Sunday, August 5, 2007

Goodbye to Grandpa's Farm



Sue Groseclose Combs
http://rabbitruncottage.blogspot.com/

I am here to say goodbye to the land where I spent so much of my youth.

This was my Grandfather's farm. My Dad was born and raised upon this red clay. I spent every Summer for years in this very place.

When my Dad died, my brother and I made the decision to sell the farm to our cousin. The farm will remain in the family as it should be. There is building going on all around the little homestead....half a million and million dollar homes are being built on old Groseclose Road. So very different from the tiny house where my Grandfather lived.

The road was named for my Grandfather and his brother Bill. They were never apart a day in their lives. One owned a farm on each side of the road and spent their lives there, never venturing too far from it's rugged fence posts and ramshackle barns. One of my cousins now owns her father's tract of land and another will own Grandpa's. They butt up to a wonderful dairy farm so this area will, at least for a great number of years, thankfully remain family farms.

My daughter Grace and I walked down the old road and I took in the sights and smells and sounds....the cows mooing back and forth, warning one another of these trespassers.The songbirds calling to one another and filling the heavy air with music. The hornets busily building shelter. The sweet smell of fresh mown hay....the hazy late Summer sky.

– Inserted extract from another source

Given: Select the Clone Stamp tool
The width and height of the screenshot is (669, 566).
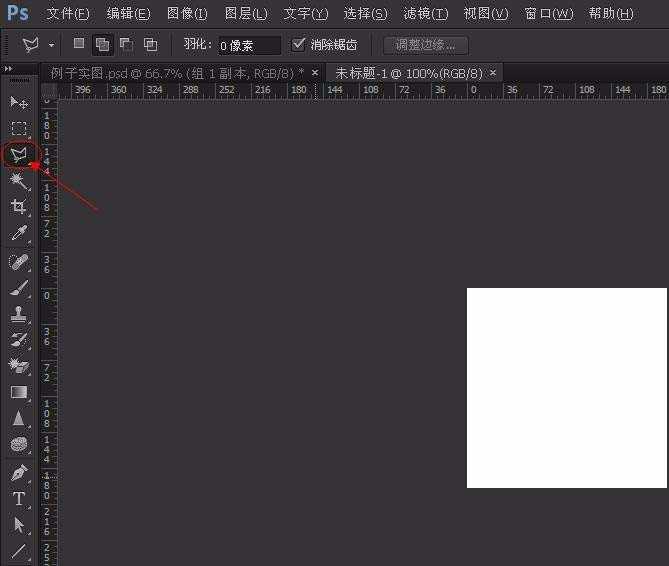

The old house will be torn down soon. It has been empty for many years and needs to go but, at one time, the little white house with the tin roof held lots of laughing cousins....giggling as they tore through the kitchen chasing yet another barn kitten. My Aunt, endlessly it seemed, cooking over her beloved coal stove, would call out, "You' ins stop all that ruckus right now ya heah?" But we all knew she never really meant it. My Grandpa could always be heard to shout out, "Sister? Let the children be!" We could do no wrong with him. We would play tag amidst the wet laundry flapping in the breeze , tease one another about dropping a favorite toy into the deep well, or feeding the mules, horses and cows while we argued over what their names should be. Rocket! No...Buttercup. "Are you girls crazy?", the boys would shout almost in unison. How about Commando? *insert screaming girls* Princess! Princess! And no matter where we were, Barry, my Grandpa's beagle, was there as well. There were beans to pick and cows to milk, horses to ride and eggs to fetch from the hen house.

There were barns to clean and tomatoes to gather (and throw at one another). There were picnics in the filed and at the dam. There were sparklers and fire crackers illuminating the stark darkness. There were boys searching for arrowheads and girls laying on their backs, watching the clouds roll by, playing, "What do you see?" . There were feather beds piled high with home made quilts atop creaky iron beds. There was an old coal stove in the middle of the living room and no television. Just a radio where my Aunt and Grandfather would listen to a country station late into the evening while rocking on the front porch. The cousins would giggle and tickle one another until my Aunt called, " Mornin' will come early enough now. Stop all that silliness and ya'll go to sleep." We would fall asleep listening to the crickets and those old country songs on that scratchy radio.




Those cousins are mostly all grandparents now and we are all scattered far and wide. We stay in touch via Christmas cards, email and the parents, aunts and uncles who are still with us. It was time to say goodbye to the little house but to smile as I remembered the smiles, the laughter, the love.